Send in your Unix questions today! |
See additional Unix tips and tricks
If you Google the terms "ssh" and "password", you will come up with a generous number of hits on how to set up SSH so that you can log in to a system or run commands remotely on that system without entering a password. While representing something of a security risk (anyone who breaks into your account on one system can access your account on the other as well), this configuration is extremely handy if you need to collect data from the system using a script. For example, you could type "ssh bandana uptime" to find out how long bandana has been running since its last reboot.
Detecting whether a command run via ssh within a script required entry of a password or made use of public key authentication, on the other hand, is more than a little tricky.
To make this situation plausible, let's consider an example. You are preparing a script that will collect various pieces of information from a remote system. You would like the script to take advantage of whatever privilege access the user has established. If the user has set up ssh access to run without requiring a password, you want to take advantage of this. If, on the other hand, he has established password-free access using rsh, you want to use that. Let's see how this can be done.
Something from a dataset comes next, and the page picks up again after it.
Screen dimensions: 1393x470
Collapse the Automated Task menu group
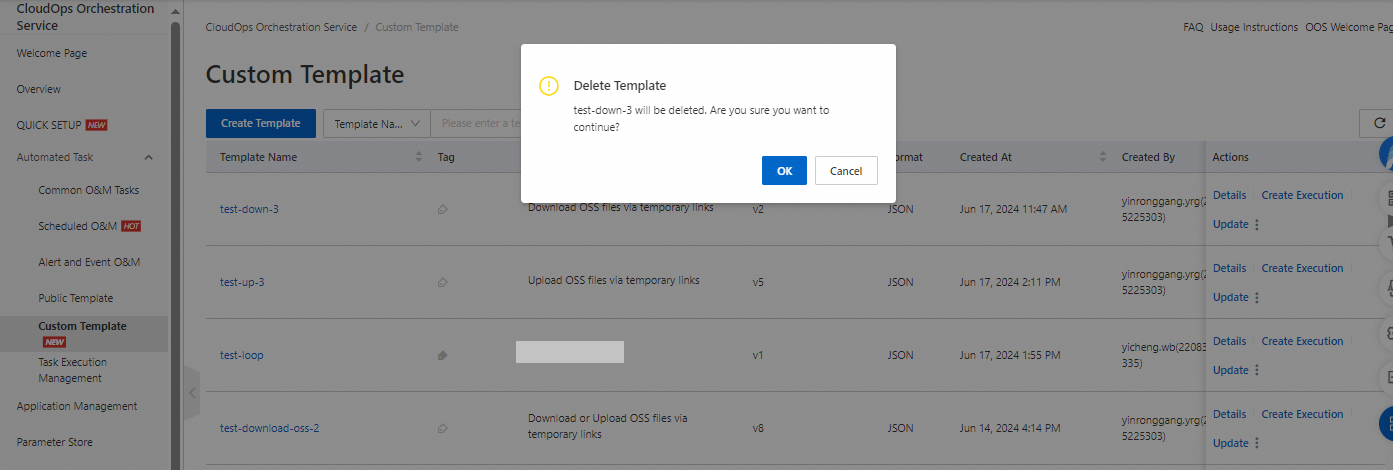(x=149, y=157)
First, let's consider rsh. While generally frowned upon because it sends usernames and passwords over the network in the clear, rsh still provides an easy means for users to establish password-free access to remote systems and is extremely simple to set up. For a script to determine whether its user has password-free rsh access to a remote system, all it has to do is issue a command using rsh (such as "rsh date") and then determine whether the command was run successfully. Unlike ssh, rsh does not prompt for a password to run remote commands. If the remote system is configured to trust the system issuing the command, the command will be run and, if not, it will fail. All you have to do, therefore, to figure out whether the user can run commands remotely without entering his password is look at the return code.
rsh bandana date
if [ $? == 0 ]; then
use_rsh="yes"
fi
|
If you don't want the person running your script to wonder why the output from some arbitrary command -- like "date" -- is appearing on his screen, you can toss the output into the bit bucket with a simple redirect. After all, you're only interested in whether the rsh command was successful. In bash, this would look like this:
rsh bandana date 2>&1 > /dev/null
if [ $? == 0 ]; then
use_rsh="yes"
fi
|
If the return code is 0, you know that the command succeeded.
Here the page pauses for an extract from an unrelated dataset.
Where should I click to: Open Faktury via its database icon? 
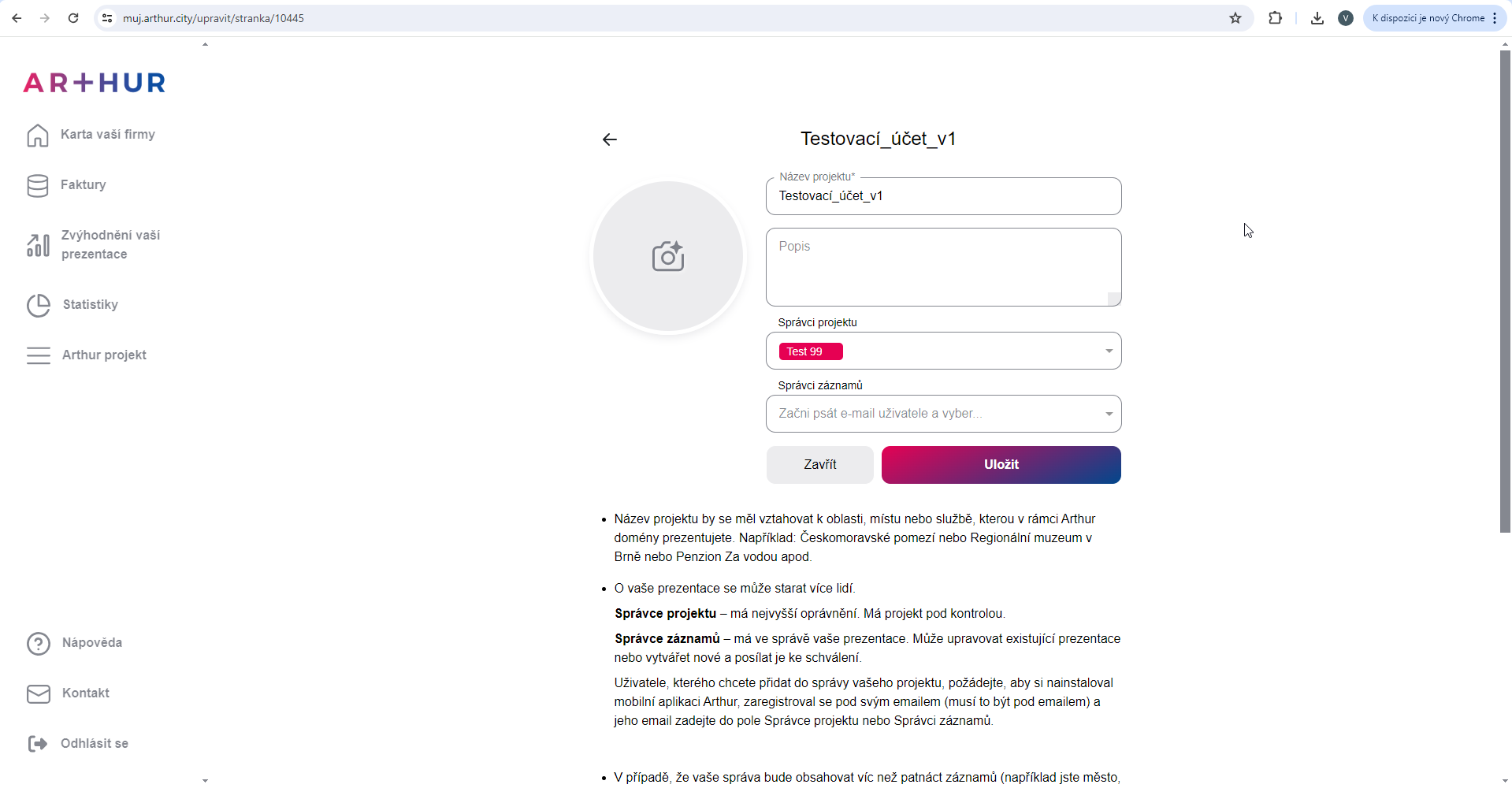tap(38, 186)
The same basic logic in perl would look like this:
#!/usr/bin/perl -w
system("rsh teapot date 2>&1 > /dev/null");
if ( $? == 0 ) {
$use_rsh="yes"
}
|
You can't be nearly as stealthy when checking a user's ssh access. If you include an ssh command in your script and it runs successfully without the user having to enter a password, your script can continue to quietly use ssh commands to collect additional information from the remote system. However, there are problems with this approach. First, SSH will prompt for a password if it is not set up to run without one. Unlike how this works with rsh, you can't count on testing ssh access without potentially involving the user. Second, it's not easy to tell within a script whether the user was required to enter a password. There's no way to capture the prompt from the remote system and use it as evidence that the user entered a password -- unless, in any case, you are scripting the interaction between the systems with a tool such as expect.
The trick is to use ssh in verbose (-v) mode, redirect standard error to a temporary file and then examine the temporary file to see which authentication method was used. The code below works for both Solaris and Linux systems:
system("ssh -v bandana date 1>/dev/null 2>/tmp/ssh$$");
$auth=`egrep "successful|succeeded" /tmp/ssh$$`;
if ( $auth=~/publickey/ ) {
$use_ssh="yes"
} elsif ( $auth=~/password/ ) {
$use_ssh="maybe"
}
print "$use_ssh\n";
unlink "/tmp/ssh$$";
|
I've used egrep to search for "successful" or "succeeded" in the ssh debug log because different versions of ssh seem to use a different syntax. The code shown should work with messages of the following types:
debug1: ssh-userauth2 successful: method publickey
debug1: Authentication succeeded (publickey).
If the user had to enter a password to execute remote commands using ssh, you might opt to use rsh instead -- at least if this saves him the trouble of entering his password numerous times before the script has collected all of the data it requires.